Two panels appointed by US Treasury Secretary Henry Paulson have advised hedge funds to adopt guidelines including increased disclosure and strengthened management of risk in the aftermath of the rout in credit markets.

A summary of recommendations released by the US Treasury, said that hedge funds, along with other market participants, need to better evaluate and implement strong practices to better manage their businesses and reduce risk. According to Bloomberg, the report goes on to detail a series of robust practices that its authors view as critical to reducing systemic risk. The committees were led by officials from CalPERS, the biggest U.S. pension fund, and Eton Park Capital Management LP, and were the product of a hedge-fund review by the Treasury, Federal Reserve and other regulators in 2007.

The two committees, one comprised of asset managers and the other of investors, agreed that hedge funds need to abide by new standards of disclosure.
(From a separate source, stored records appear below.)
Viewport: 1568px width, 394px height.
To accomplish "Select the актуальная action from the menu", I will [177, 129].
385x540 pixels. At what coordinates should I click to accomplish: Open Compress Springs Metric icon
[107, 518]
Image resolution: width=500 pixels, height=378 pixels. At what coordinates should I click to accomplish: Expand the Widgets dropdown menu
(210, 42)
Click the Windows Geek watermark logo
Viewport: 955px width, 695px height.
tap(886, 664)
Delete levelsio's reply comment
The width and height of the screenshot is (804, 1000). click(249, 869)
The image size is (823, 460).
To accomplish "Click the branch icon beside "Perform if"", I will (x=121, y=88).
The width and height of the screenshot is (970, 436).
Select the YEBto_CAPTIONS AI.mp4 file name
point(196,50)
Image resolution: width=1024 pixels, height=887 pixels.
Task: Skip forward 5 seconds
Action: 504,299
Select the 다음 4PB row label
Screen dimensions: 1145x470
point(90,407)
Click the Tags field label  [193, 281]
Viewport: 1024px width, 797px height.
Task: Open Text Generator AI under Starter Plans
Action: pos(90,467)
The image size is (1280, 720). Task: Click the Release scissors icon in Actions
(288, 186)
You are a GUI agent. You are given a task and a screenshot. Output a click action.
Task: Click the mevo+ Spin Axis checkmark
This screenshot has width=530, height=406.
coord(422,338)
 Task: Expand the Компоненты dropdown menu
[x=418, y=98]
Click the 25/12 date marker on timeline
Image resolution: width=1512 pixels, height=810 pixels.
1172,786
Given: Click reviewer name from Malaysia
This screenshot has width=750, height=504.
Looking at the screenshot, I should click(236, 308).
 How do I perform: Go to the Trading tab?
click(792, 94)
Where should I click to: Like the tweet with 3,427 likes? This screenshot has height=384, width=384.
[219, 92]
The asset managers report, which noted that there are close to 8,000 such funds managing about US$2 trillion, said the industry should improve disclosure, adopt robust' valuation and risk management procedures, and overhaul business operations and compliance practices.

Despite a judgement in early 2007 that market discipline remained the best way to protect investors and guard against risks to the financial system, Paulson appointed the outside panels to help the industry develop recommendations for fund managers and investors to ensure market participants understood risks and how to manage them.

Policy makers now acknowledge that stronger regulation of financial markets is needed in the aftermath of the $245 billion of asset writedowns and credit losses that financial companies have logged since the start of last year.

The Treasury panels urged that firms disclose hard-to-value assets and approve comprehensive investor disclosure in the same manner as public companies.

''The hedge fund industry has a critical responsibility to adopt strong business practices that reflect both its growth and the important role it plays in global financial markets,'' Eric Mindich, chief executive officer of Eton Park Capital Management in New York and chairman of the asset managers' committee, said in a statement.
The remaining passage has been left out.